Here's another argument for why alignment isn't good enough that I call the ditch of danger.

So basically when your system isn't that well aligned, you don't even have incentives to deploy it.

As it gets more aligned, all of a sudden it starts doing a bunch of useful things,

but it's still not doing them perfectly, we still don't know how it's doing them,

it's still not actually trustworthy. But there's a huge incentive to deploy it,

again, because of this thing where the existential risk is an externality and existential safety is a common good.

So, if I can make a billion dollars and my system has a one in a million chance of destroying the world and killing everybody,

I mean personally I want to say I wouldn't do it. But you know, if systems like that exist, we're probably all going to die very quickly.

So finally this is on this point about LLMs versus what the future will actually look like.

I apologize for putting a terminator on this slide.

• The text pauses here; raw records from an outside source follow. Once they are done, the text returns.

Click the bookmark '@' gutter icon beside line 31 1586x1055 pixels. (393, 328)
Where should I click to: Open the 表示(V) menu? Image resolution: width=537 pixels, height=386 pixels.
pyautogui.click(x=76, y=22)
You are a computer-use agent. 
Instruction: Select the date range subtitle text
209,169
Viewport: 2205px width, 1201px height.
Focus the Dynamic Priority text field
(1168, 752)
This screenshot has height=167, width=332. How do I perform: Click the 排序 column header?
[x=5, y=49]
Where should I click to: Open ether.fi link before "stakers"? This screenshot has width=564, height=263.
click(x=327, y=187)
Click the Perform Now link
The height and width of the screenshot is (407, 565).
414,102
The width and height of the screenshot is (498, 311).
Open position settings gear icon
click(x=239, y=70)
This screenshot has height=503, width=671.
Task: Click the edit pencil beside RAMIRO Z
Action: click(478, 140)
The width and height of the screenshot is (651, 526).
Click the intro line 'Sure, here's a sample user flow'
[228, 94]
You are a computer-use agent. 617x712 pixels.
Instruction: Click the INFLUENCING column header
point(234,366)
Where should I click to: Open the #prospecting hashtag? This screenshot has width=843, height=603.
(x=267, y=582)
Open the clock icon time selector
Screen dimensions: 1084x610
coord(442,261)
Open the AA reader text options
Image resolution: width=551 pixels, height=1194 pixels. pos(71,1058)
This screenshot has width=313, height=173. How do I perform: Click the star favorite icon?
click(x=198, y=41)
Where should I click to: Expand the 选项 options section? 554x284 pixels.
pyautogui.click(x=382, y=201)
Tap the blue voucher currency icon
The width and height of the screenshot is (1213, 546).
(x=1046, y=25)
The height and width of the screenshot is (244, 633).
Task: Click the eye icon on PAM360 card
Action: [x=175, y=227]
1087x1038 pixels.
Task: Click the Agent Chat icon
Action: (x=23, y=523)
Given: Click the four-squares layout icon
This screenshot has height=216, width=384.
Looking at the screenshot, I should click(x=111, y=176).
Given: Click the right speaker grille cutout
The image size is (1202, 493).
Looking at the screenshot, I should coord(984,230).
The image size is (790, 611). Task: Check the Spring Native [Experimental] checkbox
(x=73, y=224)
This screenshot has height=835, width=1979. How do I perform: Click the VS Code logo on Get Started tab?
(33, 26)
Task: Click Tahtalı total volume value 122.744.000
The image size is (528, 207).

But yeah, I think what I expect to happen is primordial soup.

Sort of like Irina said, but with lots of aspects and components.

Not just LLMs, but things like physical systems and distributed networks.

And basically if we look at how software works right now and how the internet works right now, to me it looks kind of like a big mess.

And there's a lot of like people plugging stuff together in a way that is unprincipled -

components that they don't understand, and a lot of interactions between different people and different organizations

where of course I don't understand what this thing is that I'm interacting with

because I don't even control it and a lot of the parts are hidden from me.

And so I think this is what we're sort of on the path towards, is a situation where we're doing this with AI

and plugging it into everything. And it's just going to be kind of a big mess where all sorts of things can pop out of this.

Including for instance, ways of solving the problems that LLMs can't solve.

So they actually have some limitations around some things. Like this reversal curse, and planning, and stuff like that.

And those could be surmounted. Great. So I'm going to go a tiny bit over.

Basically almost all the work that people usually talk about in technical work is in this first category

but I think we should be doing a lot more work that's trying to support governance.

And actually the FATE and the AI ethics community have a lot of relevant expertise here.

And as far as I can tell nobody in our community actually really understands that community very well.

So we should work on that. Yeah. It's a structural problem. And we've had scientific consensus about climate change for roughly 40 years

and look at where we are. We still don't have scientific consensus around AI safety.

So like we're very behind schedule. Very, very, very, very, very behind schedule.

We may need to forgo AI to a significant extent for a long time. We should start preparing for it now. Thanks.